- _Travail demandé_
[1] D'après le passage sur la criminalité organisée en Corse, entre quelles années les deux principaux clans sont-ils tombés ?
[2] Dans le passage sur la criminalité organisée en Corse, reprenez tout ce qui va de « La situation reste » jusqu'à « modèles mafieux ? », en substituant « ententes » à « alliances ».
[3] Énumérez les activités que le passage sur la criminalité organisée en Corse attribue au système criminel corse.

- _Passage présenté_
-- -- --

Michela Vanti le Samedi 1 Mars 2025 à 12:22

Jamais encore un colloque antimafia n’avait été organisé en Corse. À Cargèse, le collectif Massimu Susini ouvre un espace de réflexion inédit sur la lutte contre le crime organisé. Un débat qui se tient au lendemain de l’adoption par l’Assemblée de Corse d’un rapport sur le sujet, et alors que le ministre de la Justice annonce un renforcement judiciaire exceptionnel sur l’île. Mais ces mesures sont-elles suffisantes ? Invité de cette première rencontre, Jacques Follorou, journaliste d'investigation et auteur de plusieurs ouvrages sur la criminalité organisé , décrypte pour CNI l’évolution du crime organisé en Corse, ses liens avec l’économie locale et les freins politiques à une action efficace de l’État.



Jacques Follorou. Archives CNI
Jacques Follorou. Archives CNI

A quoi ressemble la criminalité organisée en Corse en 2025 ?
La situation reste globalement la même depuis le milieu des années 2000, après la chute des deux principaux clans, la Brise de Mer en Haute-Corse et le clan de Jean-Jé Colonna en Corse-du-Sud, entre 2006 et 2009. Aujourd’hui, plusieurs petits groupes criminels cohabitent, avec des ramifications dans le monde économique et parfois politique. Ces structures peuvent nouer des alliances, dialoguer et s’associer, mais aussi s’affronter en fonction des rapports de force du moment.
 

Comment fonctionne aujourd’hui le crime organisé en Corse et en quoi se distingue-t-il des autres modèles mafieux ?
Le propre du système criminel corse, et ce qui le distingue d'autres modèles mafieux, c'est sa polyactivité criminelle. Contrairement à ce qu'a pu affirmer Roberto Saviano, il y a bien un trafic de drogue, mais il n'est pas massif. À côté, toute une activité d'extorsion, une prédation sur les marchés publics, et surtout un contrôle social par la terreur s'exercent sur l’environnement des collectivités où ces groupes criminels sont implantés.

-- -- --

- _Entrées fournies_
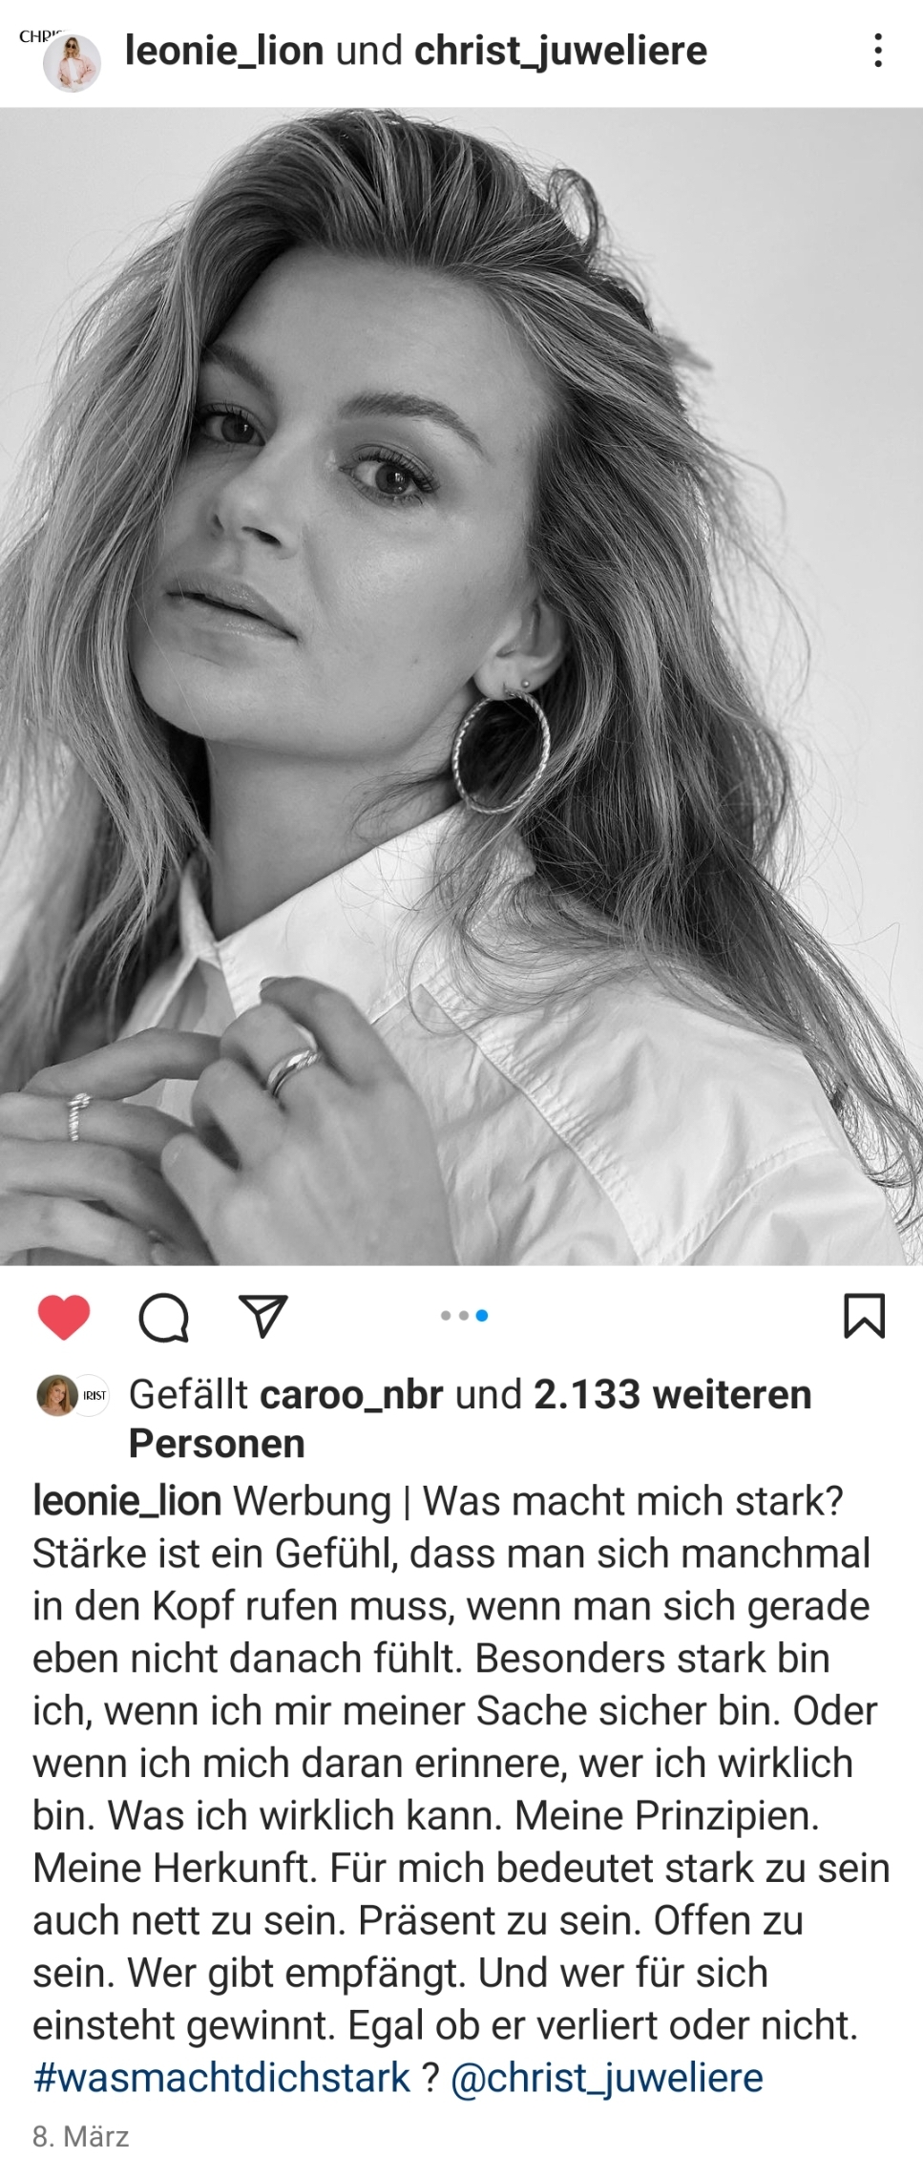Image resolution: width=923 pixels, height=2157 pixels.
Task: Tap the small CHRIST logo avatar in header
Action: click(x=36, y=36)
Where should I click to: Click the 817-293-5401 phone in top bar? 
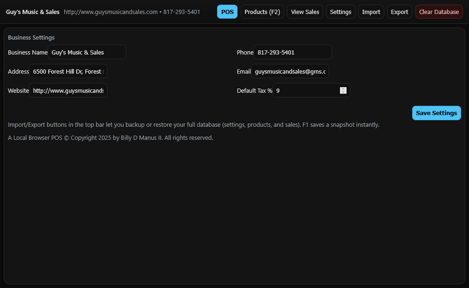(181, 12)
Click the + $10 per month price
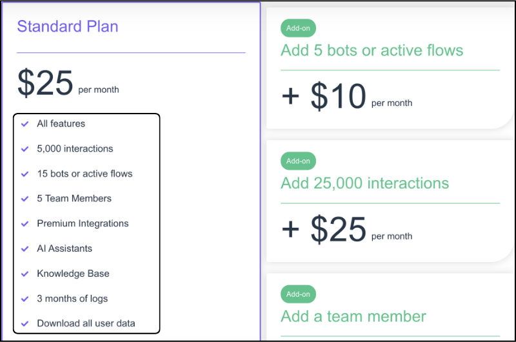 (x=347, y=96)
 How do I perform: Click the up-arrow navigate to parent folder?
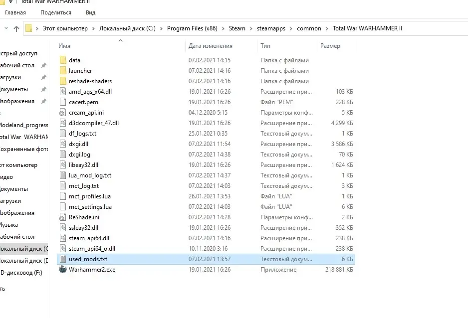point(16,28)
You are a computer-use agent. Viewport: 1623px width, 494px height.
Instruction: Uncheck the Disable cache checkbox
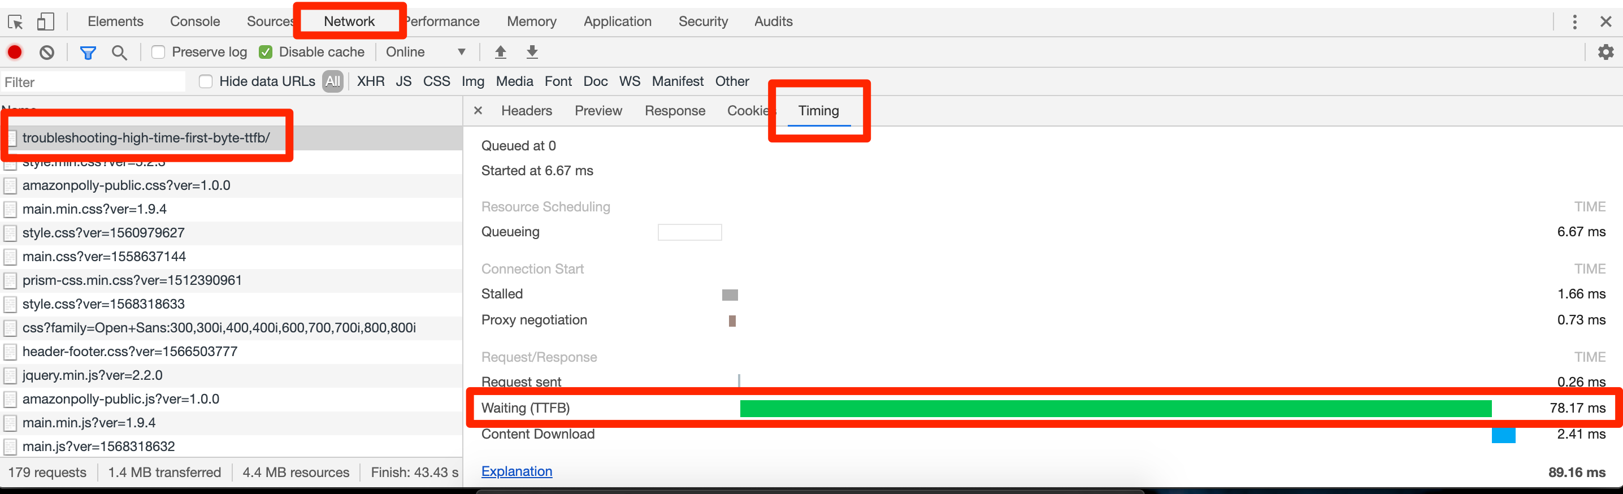point(266,52)
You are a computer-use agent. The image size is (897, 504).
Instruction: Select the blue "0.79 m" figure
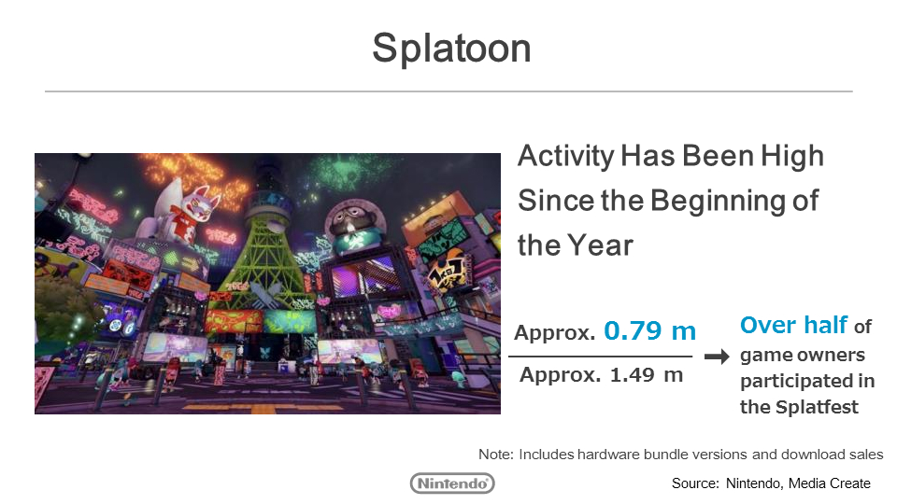(650, 330)
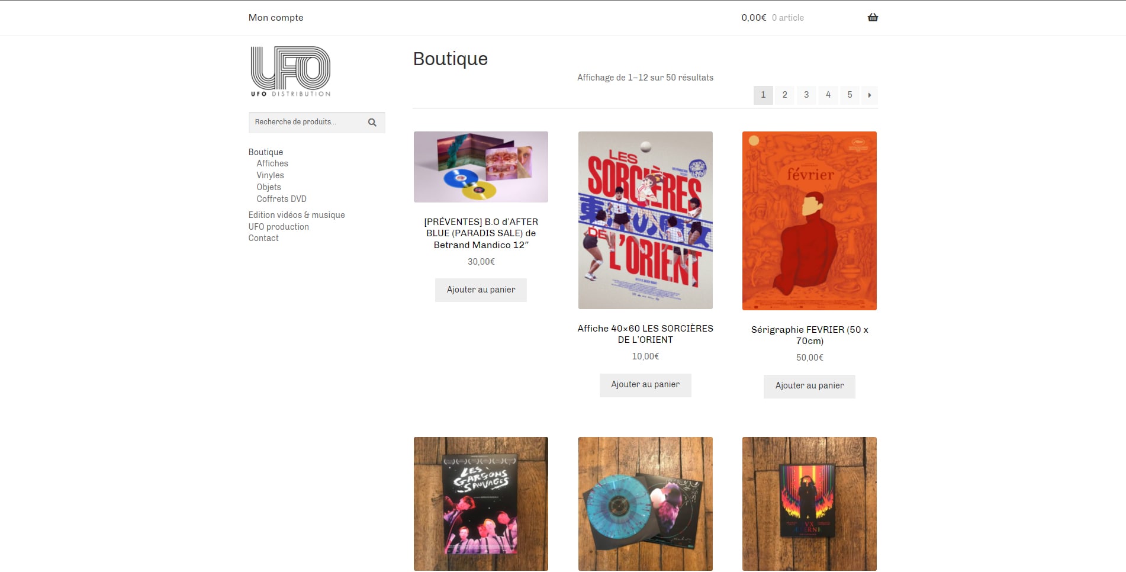The height and width of the screenshot is (572, 1126).
Task: Open Affiches category in sidebar
Action: 272,163
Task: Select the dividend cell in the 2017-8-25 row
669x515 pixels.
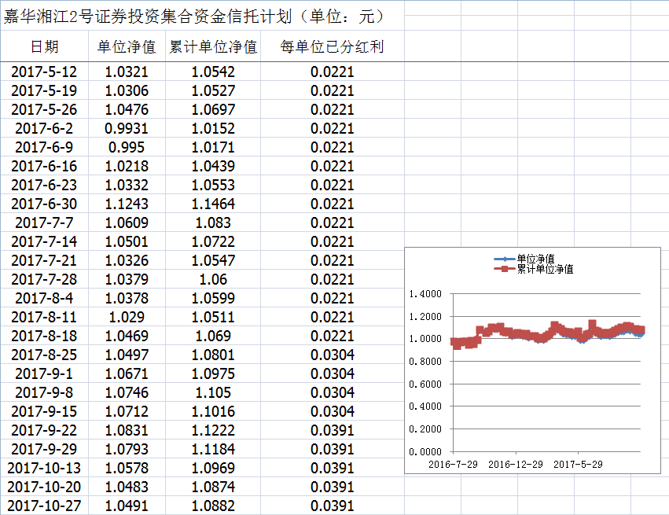Action: tap(332, 355)
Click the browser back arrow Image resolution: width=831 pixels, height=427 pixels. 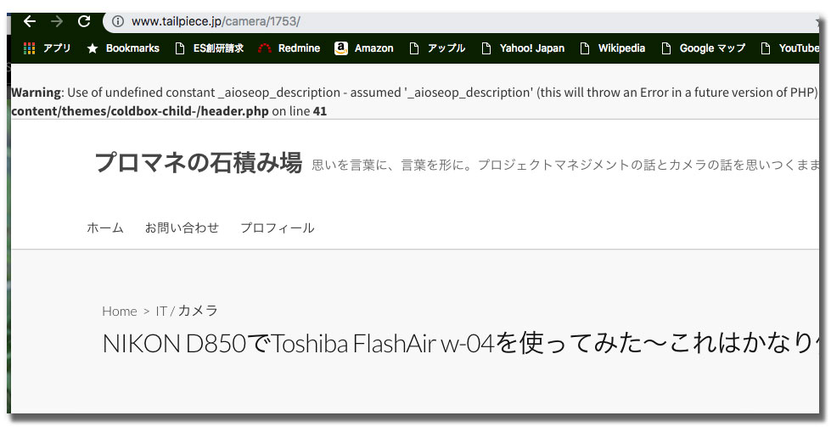point(30,21)
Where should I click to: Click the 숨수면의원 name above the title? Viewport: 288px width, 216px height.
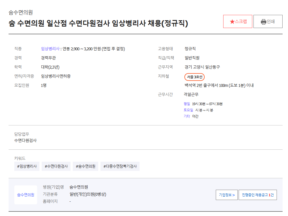(x=21, y=13)
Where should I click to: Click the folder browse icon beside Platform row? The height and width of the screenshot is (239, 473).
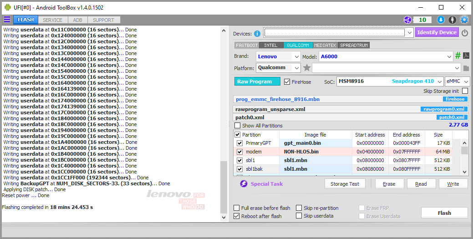[x=466, y=68]
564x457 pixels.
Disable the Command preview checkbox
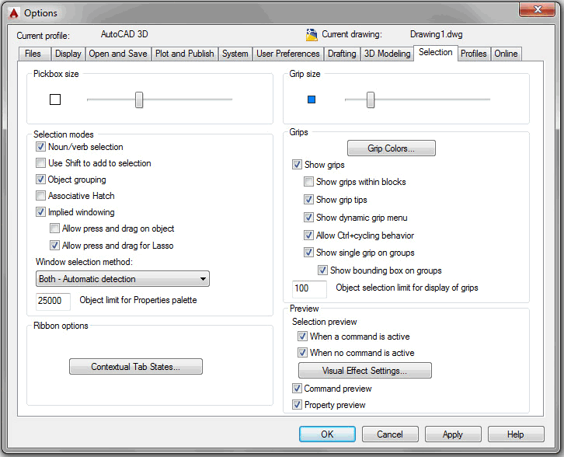(x=298, y=389)
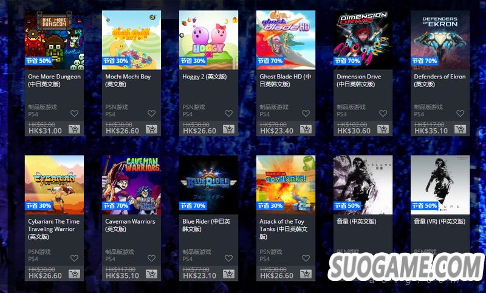Toggle wishlist heart for Dimension Drive
Image resolution: width=486 pixels, height=293 pixels.
coord(383,114)
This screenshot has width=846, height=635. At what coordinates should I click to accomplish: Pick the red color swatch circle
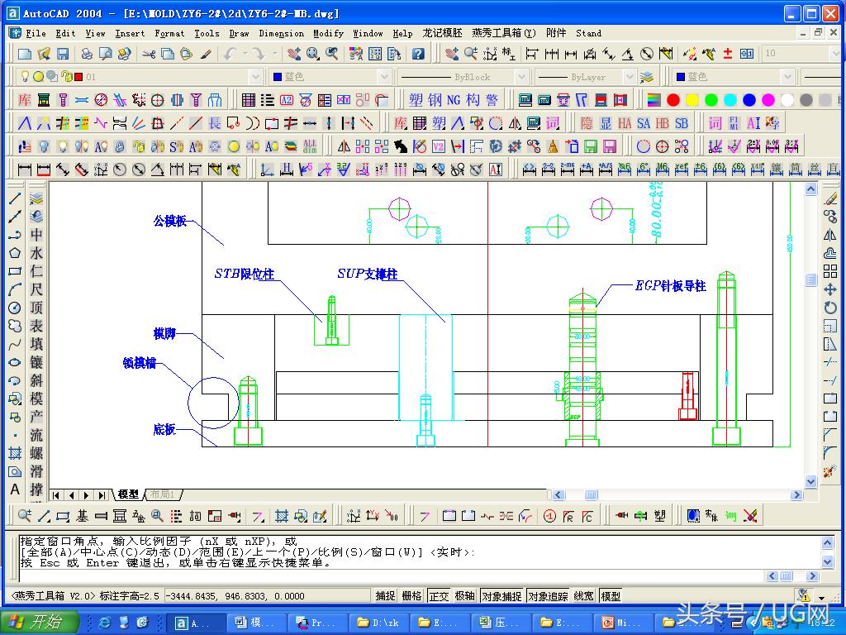tap(673, 100)
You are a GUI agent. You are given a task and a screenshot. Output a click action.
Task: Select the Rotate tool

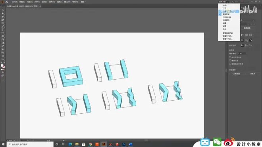[3, 33]
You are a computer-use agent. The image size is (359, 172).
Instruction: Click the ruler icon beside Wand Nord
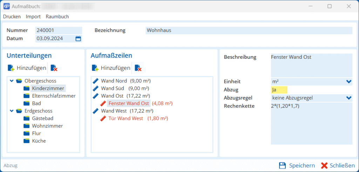96,81
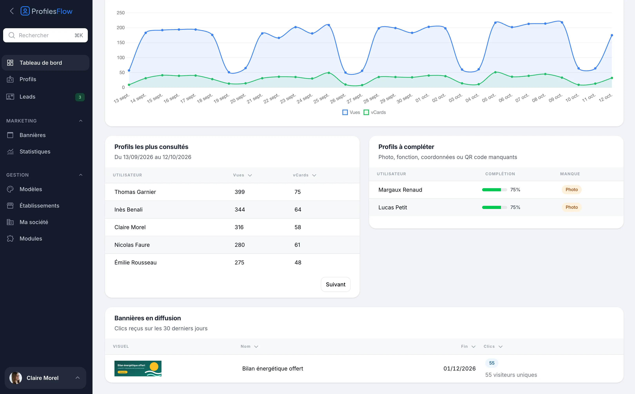Open the Statistiques chart icon
This screenshot has width=635, height=394.
[x=10, y=151]
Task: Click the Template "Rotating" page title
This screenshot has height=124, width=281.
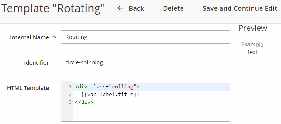Action: [53, 9]
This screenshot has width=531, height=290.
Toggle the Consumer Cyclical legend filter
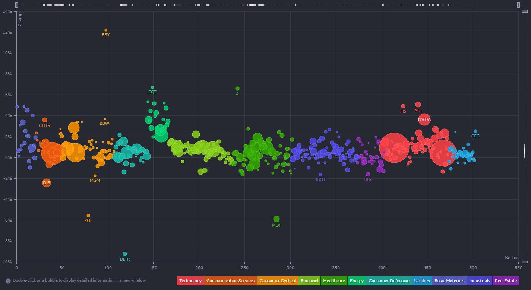[x=278, y=281]
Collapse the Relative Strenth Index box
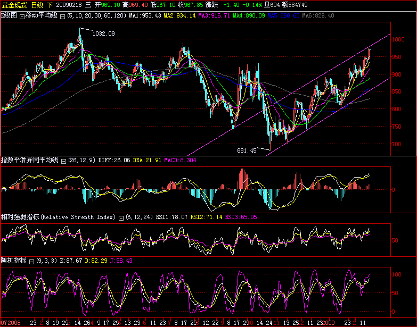The width and height of the screenshot is (417, 327). [121, 217]
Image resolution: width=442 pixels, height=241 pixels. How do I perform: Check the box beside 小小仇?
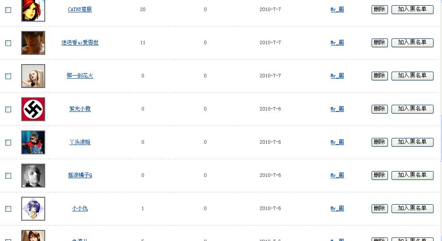coord(8,209)
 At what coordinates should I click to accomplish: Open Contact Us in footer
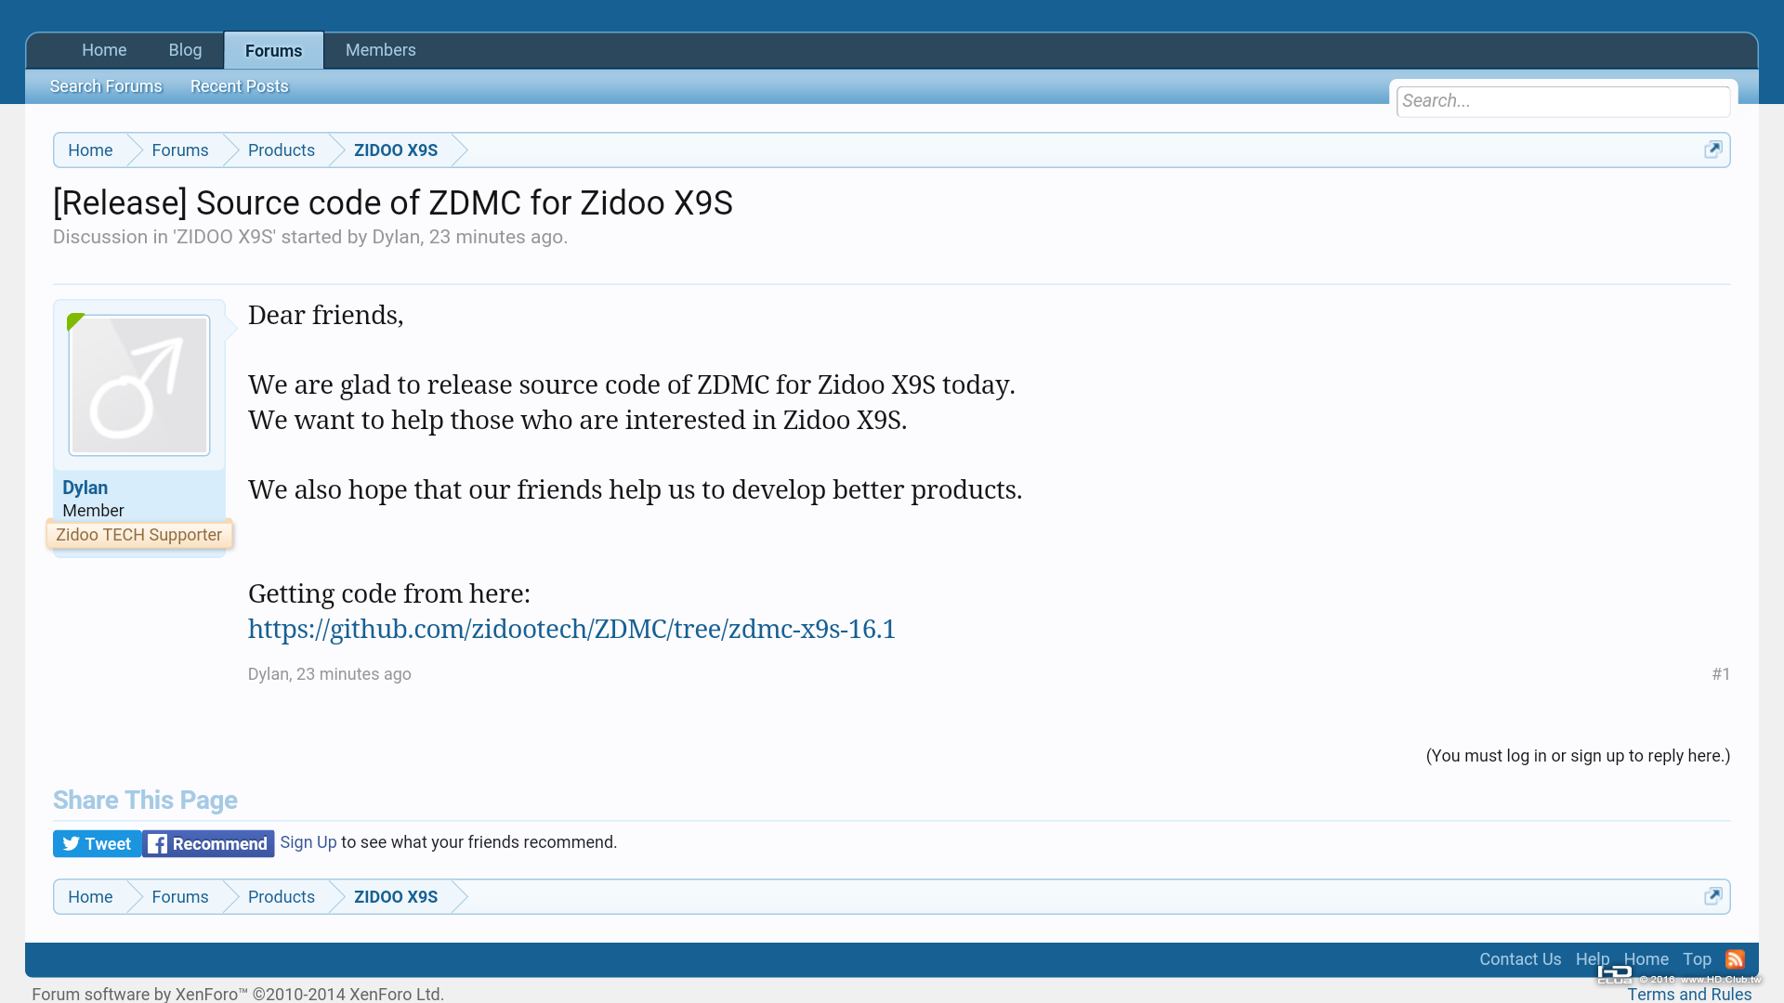1519,959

-- -- --

- _Tâches résolues_
[1] Entre 2006 et 2009.

[2]
La situation reste globalement la même depuis le milieu des années 2000, après la chute des deux principaux clans, la Brise de Mer en Haute-Corse et le clan de Jean-Jé Colonna en Corse-du-Sud, entre 2006 et 2009. Aujourd’hui, plusieurs petits groupes criminels cohabitent, avec des ramifications dans le monde économique et parfois politique. Ces structures peuvent nouer des ententes, dialoguer et s’associer, mais aussi s’affronter en fonction des rapports de force du moment.
 

Comment fonctionne aujourd’hui le crime organisé en Corse et en quoi se distingue-t-il des autres modèles mafieux ?

[3] Le trafic de drogue, l'extorsion, la prédation sur les marchés publics et le contrôle social par la terreur.